Langsam schwebte die rosafarbene Blüte hinunter und legte sich auf die blau schimmernden Wellen.
Das Meer riss die Blüte des Magnolienbaumes, der auf einer Klippe über dem Wasser stand, mit, ließ sie auf den weißen Schaumkämmen tanzen und tauchte sie immer wieder unter. Einzelne Blütenblätter wurden abgerissen und trieben nun überall im hellblauen Wasser.

„So sieht wenigstens ein Teil von dir etwas von der Welt, wie ich...“, meinte einer der beiden Männer, die über den Strand schlenderten und warf sein schulterlanges Haar zurück. Der andere, dessen Haut stark gebräunt war, lächelte leicht. Der Langhaarige sah ihn entschuldigend an: „Ich kann dich nicht mit auf meine Reisen nehmen... Es ist bestimmt sehr langweilig, das ganze Leben über nur an einem einzigen Ort zu sein und nie etwas anderes zu sehen als das Wasser, den Strand und die Wiese dahinten...“ Er blickte nach vorne und so bemerkte er die Regung des anderen, die undeutlich zeigte, dass er anderer Meinung war, nicht. „Ich glaube, ich werde dir von dem, was ich gesehen habe, berichten, wenn ich schon nur eine deiner Blüten, die nie wieder zurückkehren wird, mit mir nehmen kann.“ Er blickte erwartungsvoll zu seinem schweigsamen Freund hinüber. Doch dieser lächelte nur und sagte nichts. Er blieb still wie ein Baum bei Windstille.

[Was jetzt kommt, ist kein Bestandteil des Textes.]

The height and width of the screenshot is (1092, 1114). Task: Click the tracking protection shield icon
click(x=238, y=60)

Der schlanke, junge Mann wandte sein Gesicht dem Wasser zu und ein Wind, der leise und versteckt von weit entfernten Orten flüsterte, fuhr durch seine Haare. Die beiden blieben stehen, die langen Haare des einen flatterten in der Brise, die vom Wasser herkam, während der andere mit geschlossenen Augen und verzückter Miene dem Wind lauschte.

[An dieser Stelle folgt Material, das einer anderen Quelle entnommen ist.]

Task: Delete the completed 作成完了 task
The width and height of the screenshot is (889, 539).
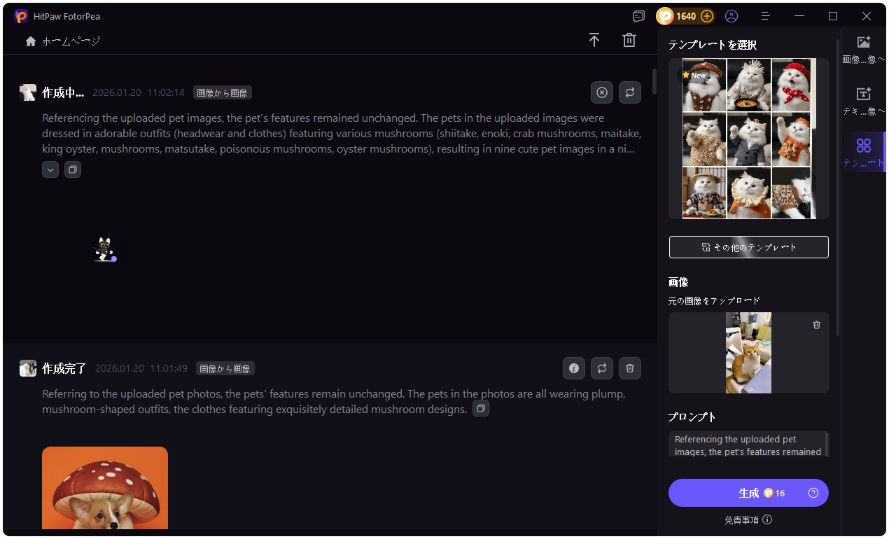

Ein Blütenblatt tanzten auf den Wellen worüber und wurde einige Schritte weiter auf den Strand gespült. Mit langsamen Schritten, bei denen sich die bloßen Füße des Langhaarigen tief in den Sand gruben und der Dunkelhäutige, der Schuhe aus etwas wie Rinde trug, ebenfalls auffällige Spuren hinterließ, gingen die beiden auf den hellen rosanen Fleck zu, der sich deutlich vom ockerfarbenen Sand abhob. Träumerisch blickte der Barfüßige auf die Wellen hinaus. „Dahinter“, begann er schließlich zu erzählen, „gibt es viele Häfen, ich habe sie alle gesehen, unzählige Schiffe treiben dort über meine Wellen... aber dafür schwimmen dort nicht so viele Fische durch das Wasser, die Schiffe haben sie vertrieben...“
Der Dunkelhäutige ließ sich auf einen Stein sinken und betrachtete von dort aus abwechselnd die Klippe und das Wasser, während der andere sich auf den Strand gesetzt und gegen den Fels gelehnt hatte. „Doch nicht überall wurde die Natur vertrieben... hinter dem Horizont liegen Wiesen, grüner als die oben bei der Klippe, und voller Blumen... es wachsen viele Bäume dort und in ihren Zweigen haben Vögel ihre Nester gebaut...“ Er brach ab und sah zu seinem Freund, der gerade auf das angeschwemmte Blatt schaute, hinauf. „Du würdest das bestimmte gerne mal sehen, oder?“, fragte er leise. Die verhaltene Stimme wurde sanft vom Wellenrauschen und dem Geräusch, das das Wasser machte, wenn es auf den Strand schlug begleitet.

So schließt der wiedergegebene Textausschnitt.